In 2009 she joined Edinburgh University where she became the Professor of Global Environmental Law. From 2013 to 2016, she led an £800K research programme (BENELEX) to see how international law could be used to ensure that the benefits of moving to a green economy could be shared fairly. In 2015 she joined the University of Eastern Finland as an adjunct Professor of International and European Environmental Law.

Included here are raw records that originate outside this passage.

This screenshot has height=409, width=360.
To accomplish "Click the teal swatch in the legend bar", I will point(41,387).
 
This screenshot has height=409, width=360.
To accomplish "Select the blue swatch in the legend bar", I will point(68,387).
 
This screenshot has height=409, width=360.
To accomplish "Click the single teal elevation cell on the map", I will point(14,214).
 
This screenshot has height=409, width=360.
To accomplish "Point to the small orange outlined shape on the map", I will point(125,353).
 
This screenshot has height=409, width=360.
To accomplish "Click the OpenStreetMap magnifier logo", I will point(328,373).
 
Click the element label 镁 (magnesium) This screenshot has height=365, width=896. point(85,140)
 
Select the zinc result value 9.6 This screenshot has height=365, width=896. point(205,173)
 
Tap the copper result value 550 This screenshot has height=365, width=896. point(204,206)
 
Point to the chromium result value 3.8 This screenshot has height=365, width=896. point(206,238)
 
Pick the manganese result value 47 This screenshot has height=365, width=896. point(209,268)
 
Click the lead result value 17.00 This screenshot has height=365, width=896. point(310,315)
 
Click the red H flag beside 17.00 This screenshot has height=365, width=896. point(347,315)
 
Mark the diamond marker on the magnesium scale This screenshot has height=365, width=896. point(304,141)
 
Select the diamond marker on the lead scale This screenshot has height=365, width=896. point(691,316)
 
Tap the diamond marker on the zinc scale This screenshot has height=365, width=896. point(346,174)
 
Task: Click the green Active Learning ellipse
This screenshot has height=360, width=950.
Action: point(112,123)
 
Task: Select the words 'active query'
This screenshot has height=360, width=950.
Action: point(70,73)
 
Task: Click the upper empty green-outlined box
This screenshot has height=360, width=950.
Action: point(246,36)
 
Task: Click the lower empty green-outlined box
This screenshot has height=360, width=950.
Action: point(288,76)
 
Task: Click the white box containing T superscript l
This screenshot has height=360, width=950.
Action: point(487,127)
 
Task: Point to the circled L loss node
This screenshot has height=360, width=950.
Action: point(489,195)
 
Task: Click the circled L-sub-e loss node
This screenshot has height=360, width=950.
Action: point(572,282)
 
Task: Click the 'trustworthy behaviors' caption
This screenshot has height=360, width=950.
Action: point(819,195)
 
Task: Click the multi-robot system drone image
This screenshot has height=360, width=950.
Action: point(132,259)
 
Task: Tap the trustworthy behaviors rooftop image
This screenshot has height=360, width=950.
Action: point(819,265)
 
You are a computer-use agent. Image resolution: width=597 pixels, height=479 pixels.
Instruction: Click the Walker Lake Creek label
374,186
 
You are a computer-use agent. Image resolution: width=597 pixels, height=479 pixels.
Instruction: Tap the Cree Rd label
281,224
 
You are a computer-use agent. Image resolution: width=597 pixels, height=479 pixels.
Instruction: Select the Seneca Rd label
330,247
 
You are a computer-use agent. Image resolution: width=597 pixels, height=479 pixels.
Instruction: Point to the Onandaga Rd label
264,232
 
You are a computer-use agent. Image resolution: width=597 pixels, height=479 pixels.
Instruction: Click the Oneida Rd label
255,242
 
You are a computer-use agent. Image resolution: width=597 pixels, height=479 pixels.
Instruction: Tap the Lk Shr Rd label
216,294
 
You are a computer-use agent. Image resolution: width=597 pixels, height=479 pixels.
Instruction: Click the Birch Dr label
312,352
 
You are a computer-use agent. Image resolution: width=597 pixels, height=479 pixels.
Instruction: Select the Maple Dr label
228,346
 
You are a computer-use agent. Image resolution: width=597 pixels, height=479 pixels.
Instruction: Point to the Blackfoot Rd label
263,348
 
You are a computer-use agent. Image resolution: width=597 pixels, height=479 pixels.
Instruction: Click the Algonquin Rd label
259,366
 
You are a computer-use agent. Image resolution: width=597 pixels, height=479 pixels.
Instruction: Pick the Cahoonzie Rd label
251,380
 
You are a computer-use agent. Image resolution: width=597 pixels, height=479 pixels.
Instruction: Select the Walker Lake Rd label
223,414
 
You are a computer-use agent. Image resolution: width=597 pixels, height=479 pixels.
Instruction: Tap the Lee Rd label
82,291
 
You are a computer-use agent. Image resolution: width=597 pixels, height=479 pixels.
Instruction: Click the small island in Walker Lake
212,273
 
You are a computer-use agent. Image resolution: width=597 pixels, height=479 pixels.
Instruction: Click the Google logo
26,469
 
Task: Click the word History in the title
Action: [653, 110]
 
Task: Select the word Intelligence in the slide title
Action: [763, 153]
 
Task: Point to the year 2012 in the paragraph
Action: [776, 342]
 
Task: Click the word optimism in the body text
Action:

Morgera has used a Transformative research model at the One Ocean Hub which was one of twelve research units funded by UK Research and Innovation. She led this group from 2019 and it involved about 100 researchers in different countries. It initially had a ten-year model from its creation in c.2018 but it was drawn to a close after its first five years. Morgera has argued that human rights can be the key to her work. In March 2024 she was chosen from 50 applicants to succeed Ian Fry as the Special Rapporteur on the promotion and protection of human rights in the context of climate change. She was chosen on the same day as several other rapporteurs including Astrid Puentes Riaño who looks at human rights and the environment and the Colombian Gina Romero who is an expert on the human rights of free association.

Morgera became a fellow of the Royal Society of Edinburgh in 2023.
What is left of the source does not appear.